• _Source data_

════════

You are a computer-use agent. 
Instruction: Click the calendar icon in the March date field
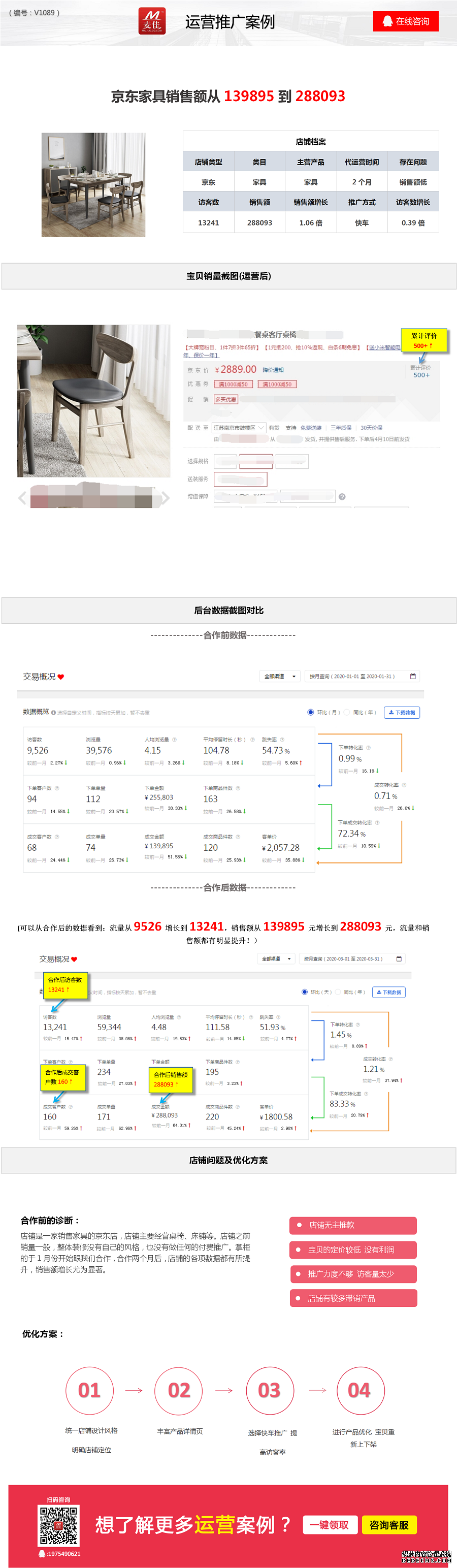(399, 958)
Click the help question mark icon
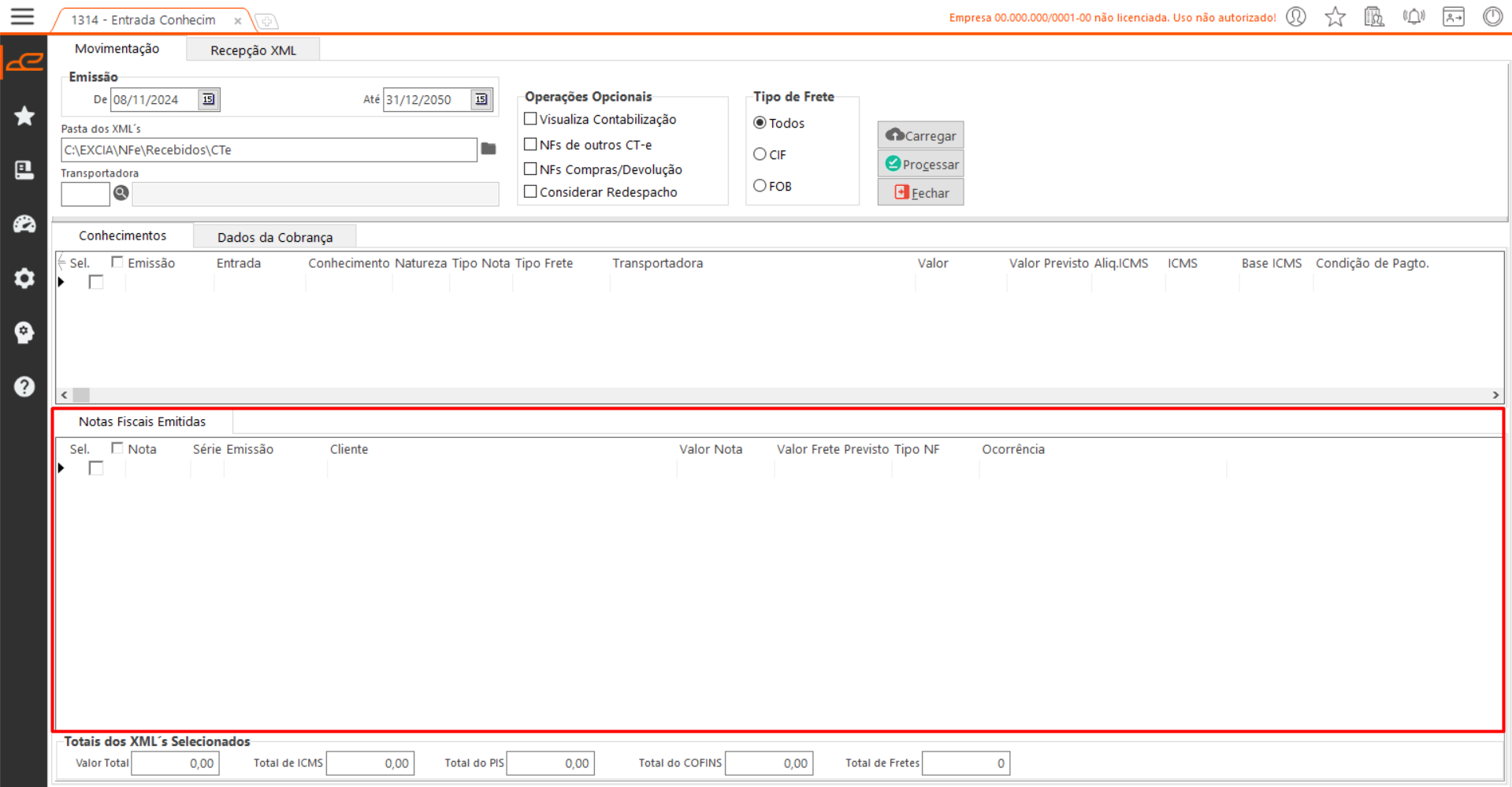This screenshot has height=787, width=1512. [24, 387]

════════

• _Directions_
Pictures aside, reproduce all of the data exactly.

• _Written reply_
You are a computer-use agent. 
Instruction: Click the calendar icon in the March date field
(399, 958)
Click the help question mark icon
This screenshot has height=787, width=1512. [24, 387]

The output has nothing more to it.